Nous bouclons notre visite par la Kardinal-Faulhaber Strasse. Elle est bordée par quelques beaux hôtels XVIIIème encadrant la façade très indigeste (XIXème) d’une banque, pour enfin nous faire rattraper la Neuhauser Strasse si animée empruntée à notre arrivée.
De retour à notre Aigle, nous sommes surpris de n’avoir écopé ni d’un sabot ni même d’une contravention malgré le dépassement du temps de stationnement autorisé. Comme il est maintenant 17:15 nous abandonnons le centre de la grande ville et gagnons Nymphenburg pour visiter demain le palais d’été des souverains bavarois. Mais les indications sont rares, nous sortons rapidement de la zone représentée sur notre carte et notre compas s’avère insuffisant pour nous mener à bon port. Après un appel aux enfants à Montréal où tout va bien, nous demandons l’aide d’aimables passants qui nous remettent sur le bon chemin.

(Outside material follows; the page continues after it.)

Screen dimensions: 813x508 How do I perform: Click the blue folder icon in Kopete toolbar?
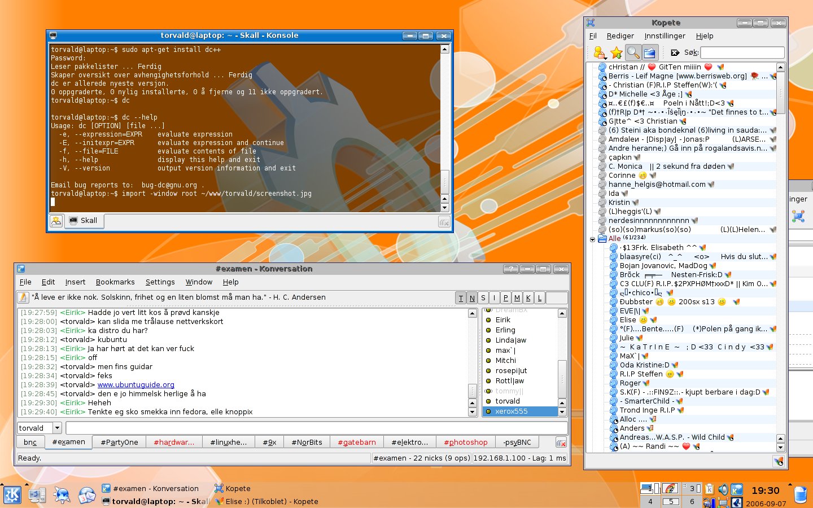pos(649,52)
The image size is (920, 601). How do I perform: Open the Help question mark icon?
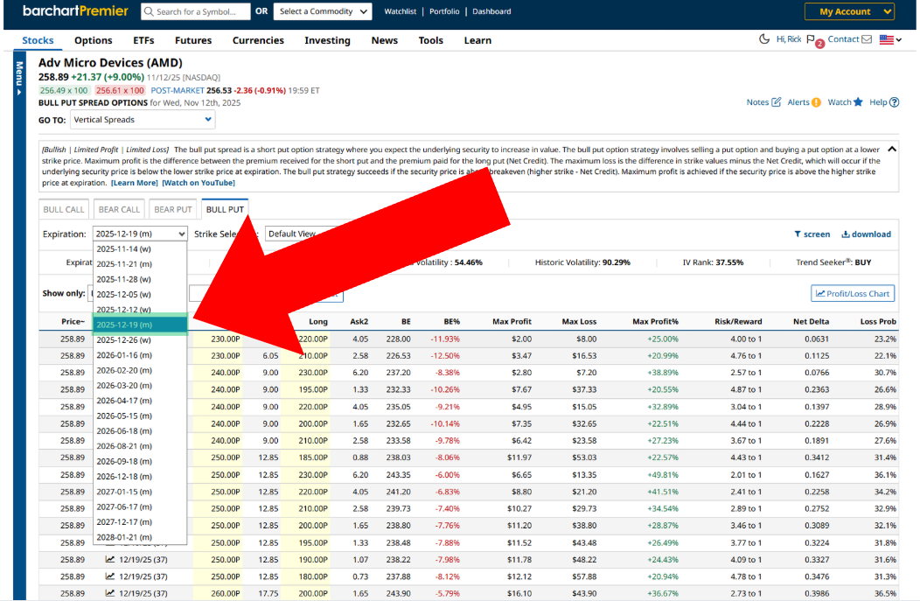pyautogui.click(x=895, y=102)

Contrairement à mon attente, le château et son
vaste parc ne sont plus maintenant à la campagne mais ont été
complètement englobés dans le grand Munich urbain. Je déniche
quand même une petite rue très tranquille au nord du château où
je m’apprête à nous établir pour la nuit. Monique préfère que
nous allions souper devant la très large façade, aussi
finalement dormirons-nous en avant, sur les grandes allées
d’accès désertées la nuit, après avoir effectué un long tri des
multiples cartes postales accumulées depuis notre départ il y a
5 semaines.
Mardi 15 août 1995 : de NYMPHENBURG à VADUZ (Liechtenstein) (251 km)
München : le château de Nymphenburg, son parc et ses bassins |
La nuit est fraîche et le ciel nuageux au réveil : ce n’est donc pas la chaleur du soleil qui nous tire du lit mais le vacarme des autobus amenant les touristes visiter le château. Lever relativement tardif tout de même qui nous mène au guichet de la billetterie vers 9:45. |
Les salles du palais constituent la première attraction; si les peintures de certaines chambres ou salons sont parfois un peu défraîchies, les rideaux, tapis, lustres et surtout les meubles et les tableaux forment une superbe collection, alliant les pièces Louis XV à plusieurs ensembles Empire ou Restauration. | Nymphenburg : la Chambre Verte (XVIIème) |
Nymphenburg : le Grand Vestibule |
Grandiose et très lumineux, le vaste vestibule central occupe à lui seul la hauteur de deux étages et ses portes-fenêtres ouvrent à la fois sur le grand jardin en avant et sur le parc en arrière. |
Nous commençons alors à parcourir l’immense parc cernant le château. Un sage parterre à la française orné de statues de marbre (divinités grecques) et de bordures de fleurs assez raides, tout à fait dans le style versaillais, se prolonge d’un canal rectiligne dans l’axe arrière du château. | Nymphenburg : la grande pelouse à l'arrière du château |
Nymphemburg : cygne devant le temple d'Apollon |
Nous nous enfonçons ensuite dans un vaste parc à l’anglaise où des greens très allongés et légèrement sinueux sont ponctués de grands arbres isolés ou rassemblés en boisés fort bien entretenus. Allées impeccablement empierrées et gravillonnées, sous-bois éclaircis, prairies tondues, arbres convenablement taillés, nous retrouvons la qualité des grands jardins entourant les country houses d’Outre-Manche. Manquent la variété des plantations et des arbustes, la créativité déployée là-bas dans les lignes et les perspectives, mais au moins la base est-elle là ! |
Isolés en plusieurs coins du domaine, des petits bâtiments forment des buts de promenade ou le prétexte à faire le tour des lieux. Nous commençons par la Palm House et l’Orangerie reconnaissables à leurs grandes façades vitrées. Converties en restaurant et en galerie pour expositions temporaires, elles ont conservé une partie de leur décor de plantes grasses et donnent sur une petite roseraie odorante auprès de laquelle sont disposés les tables et les parasols d’un café-terrasse...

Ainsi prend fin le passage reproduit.